A major challenge in sensory neuroscience is to understand the computations performed by different neurons within a given sensory area. For example, in the retina, previous work has shown that there are more than 30 types of retinal ganglion cell (RGC), each of which respond to a very specific aspect of visual scenes. Understanding what is computed by each type is a crucial challenge.  
         A central theory that has been used to understand sensory function is the ‘efficient coding hypothesis’. According to this hypothesis, sensory circuits (e.g. the retina or low-level visual cortex) have evolved to maximise the information transmitted to the rest of the brain, despite internal constraints (such as internal noise and/or consumed energy). This theory has been successful in predicting general features of retinal organisation, such as the shape of receptive fields, their overlap and ON/OFF cell-type ratio.
         However, many major features of RGC responses are not explained by the efficient coding theory. First, the theory cannot account for the large diversity of RGC types. Second, it cannot account for recent results, showing that retinal responses exhibit diverse forms of adaptation to the temporal dynamics of visual stimuli. For example, when presented with a periodic stimulus, RGCs respond to pattern violations, in many cases firing spikes when a pattern is altered or stopped. Moreover, the observed form of adaptation varies greatly between neurons: while some neurons respond strongly to ‘surprising’ stimuli, others show markedly different types of adaptation, that cannot be explained by efficient coding.

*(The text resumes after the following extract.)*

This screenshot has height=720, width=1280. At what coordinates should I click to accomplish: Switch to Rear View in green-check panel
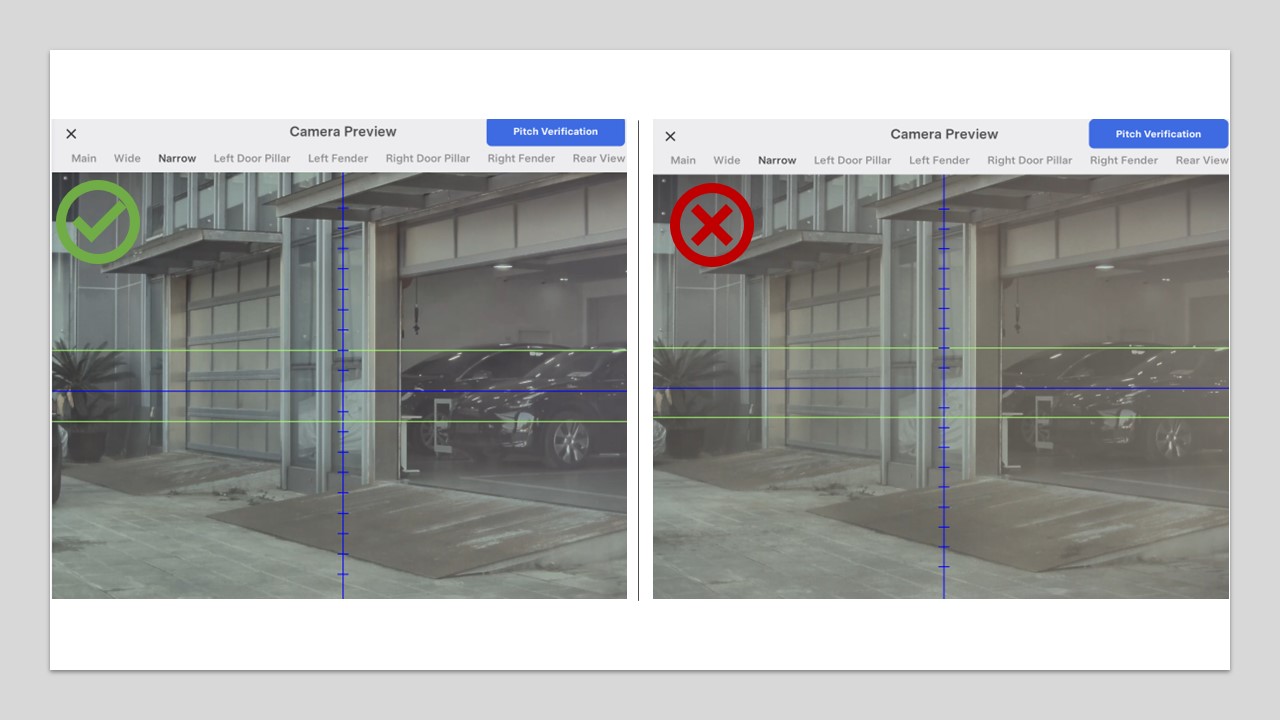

         To address these issues, we will develop a new information-theoretic framework of optimal predictive coding, and conduct new experiments to test it in the retina. The proposed theory is a generalisation of efficient coding (which it includes as a special case), and is based on the idea that neural systems (and the retina in particular) should not encode all information equally, but prioritise information that is predictive about the near future. In this theory, neural responses are optimised to maximise information that is predictive about the stimulus at some point in the future (the ‘prediction horizon’), constrained on the information encoded about previous stimuli (the ‘coding capacity’). An important aspect of the theory is that it contains multiple degrees of freedom (e.g. the ‘prediction horizon’ & ‘coding capacity’), that together describe the functional goals and constraints faced by each cell. These extra degrees of flexibility promise an enormous advantage in capturing the diverse set of adaptive behaviours observed in the retina: by varying different factors of our model, we can obtain a simple yet flexible description of different forms of retinal adaption, which emerge as a consequence of different cell types performing different functional goals.
       We will use our theory to investigate RGC responses to complex temporal sequences of illumination. Specifically, we will investigate whether the diverse types of neural adaptation to such stimuli observed previously can be explained by hypothesising that different cell types perform different functional roles and constraints. To test this, we will conduct new experimental recordings of RGC responses to complex temporal sequences, and use our framework to infer the functional objective/constraints that best account for the responses of each cell. Finally, we will use the resulting model fits to predict neural responses to novel stimuli, to which they have not yet been exposed.
         Our approach promises a new way of understanding the diversity of neural responses in a single sensory area, in terms of the diversity of computations performed by different cell types. Such an understanding would go beyond ‘descriptive’ models of retinal responses, and allow us to understand, functionally, what different neurons within the retina are ‘doing’.